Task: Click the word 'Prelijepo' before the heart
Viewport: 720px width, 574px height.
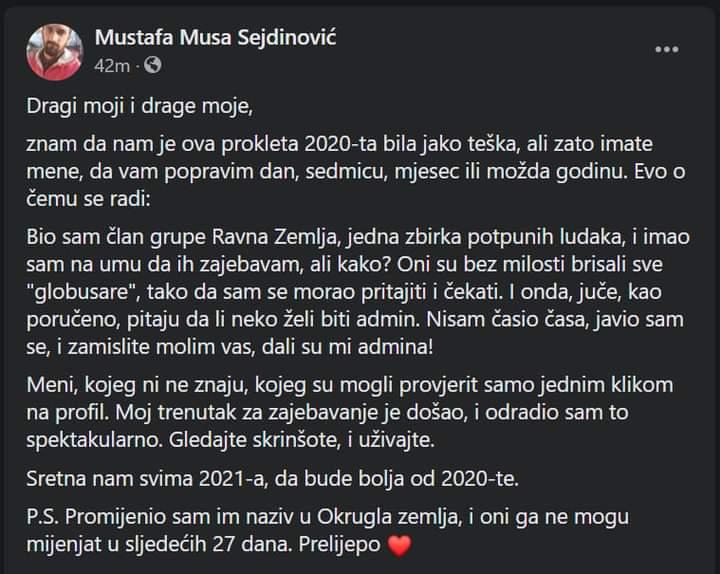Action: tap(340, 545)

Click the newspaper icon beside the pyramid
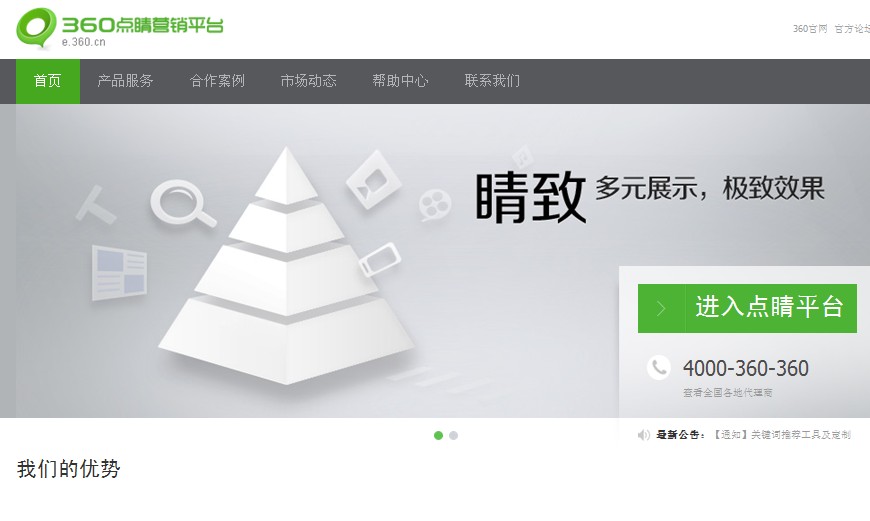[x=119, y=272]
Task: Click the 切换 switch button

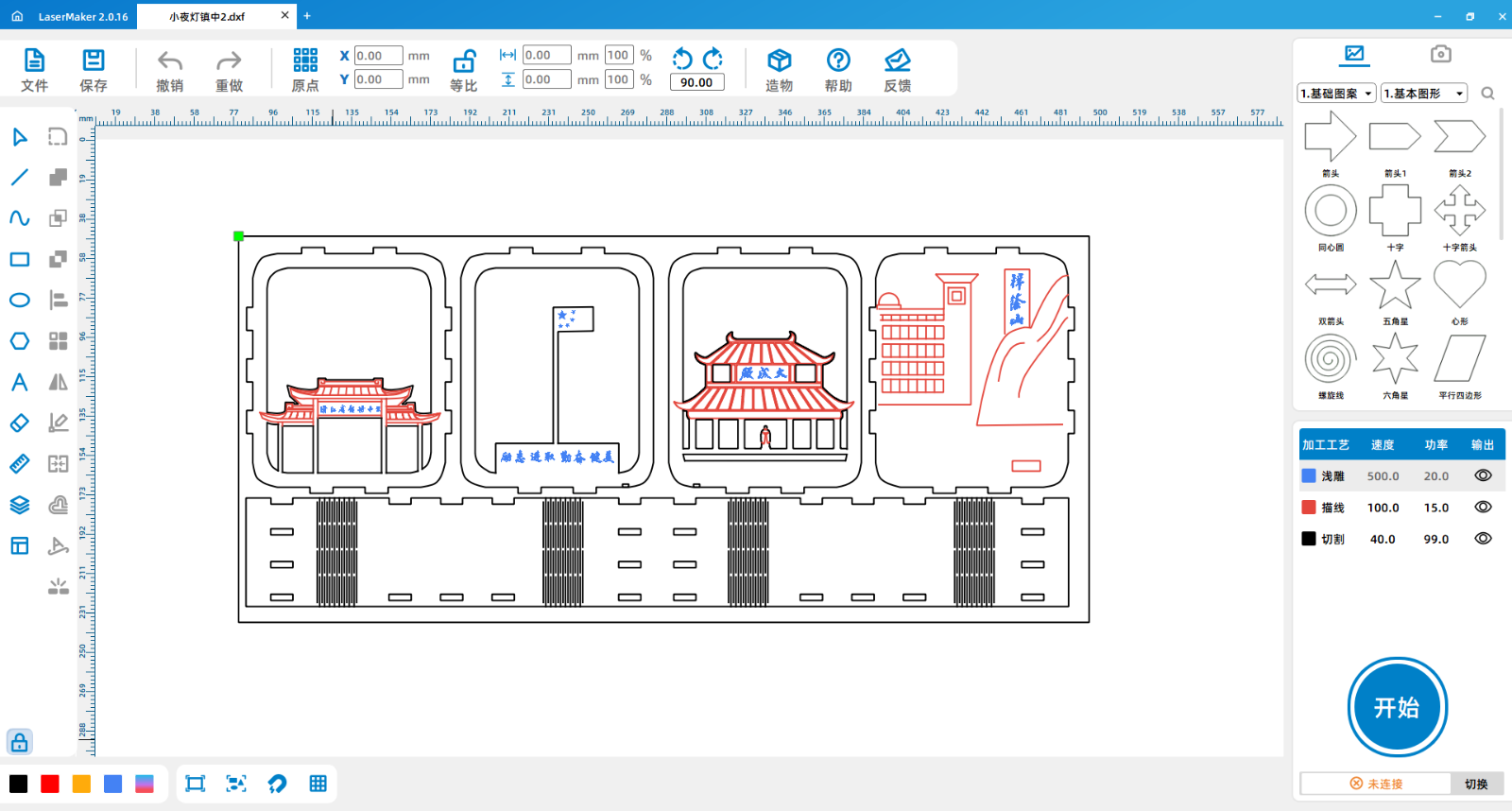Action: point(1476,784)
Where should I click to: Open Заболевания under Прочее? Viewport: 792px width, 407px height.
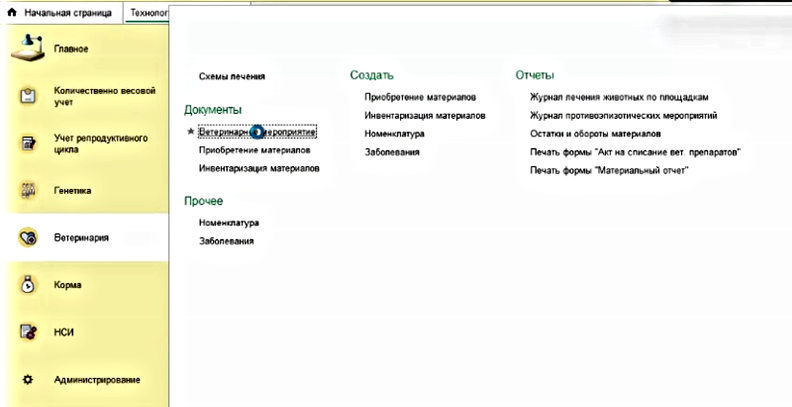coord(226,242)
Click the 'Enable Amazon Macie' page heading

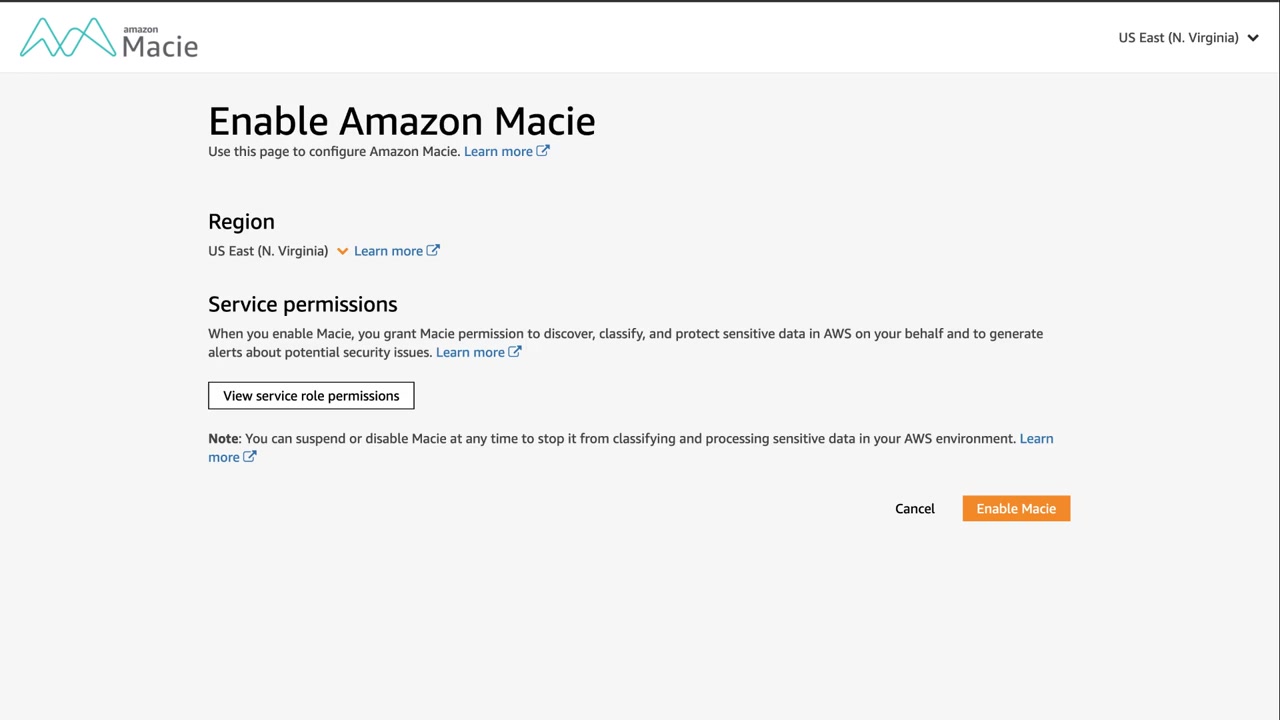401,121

---

§ **THE TASK**:
Aside from its pictures, the listing must be given again in full, exactly as it appears.

§ **ANSWER TO THIS PROBLEM**:
Task: Click the word 'Prelijepo' before the heart
Viewport: 720px width, 574px height.
Action: tap(340, 545)

Click the newspaper icon beside the pyramid
[x=119, y=272]
Task: Click the 切换 switch button

Action: point(1476,784)
Where should I click to: Open Заболевания under Прочее? Viewport: 792px width, 407px height.
coord(226,242)
Click the 'Enable Amazon Macie' page heading

401,121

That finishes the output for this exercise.